Russian Court Suspends Forbes’ Editor Klebnikov Murder Trial
A Moscow court has suspended Paul Klebnikov murder trial as one of three defendants went missing, the Associated Press reported on March 14.
The Moscow City Court judge issued an arrest warrant for missing defendant Kazbek Dukuzov, who is accused of involvement in the killing of Paul Klebnikov, the U.S.-born editor of Forbes magazine’s Russian edition.
Another defendant, Musa Vakhayev, attended the session on Wednesday, a court spokesman said. The two men had been free since a jury acquitted them last year, but the Supreme Court later overturned the acquittal and ordered a new trial.
The third man linked to the case, Moscow notary Fail Sadretdinov, was convicted in January on an unrelated crime and sentenced to nine years in prison.

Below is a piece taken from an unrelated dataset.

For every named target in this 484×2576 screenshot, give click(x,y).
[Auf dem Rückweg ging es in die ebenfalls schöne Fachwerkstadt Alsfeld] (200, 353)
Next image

The defendants’ lawyers criticized the retrial as politically driven, and said authorities were pressuring the court to convict the defendants. President Vladimir Putin last year praised the Supreme Court’s decision to order a retrial.
Prosecutors have claimed that Dukuzov and Vakhayev killed Klebnikov on behalf of Khozh-Akhmed Nukhayev, who was the subject of Klebnikov’s book “Conversations With a Barbarian.†Nukhayev remains at large.
Critics of Russia’s justice system, which is widely seen as lacking independence from the Kremlin, have said prosecutors failed to properly pursue other lines of investigation.
Paul Klebnikov, 41, an American of Russian origin who was editor of Forbes magazine’s Russian edition, was gunned down outside its Moscow offices in July 2004. Many believed the killing was connected to Klebnikov’s work investigating corruption and Russia’s shadowy business world.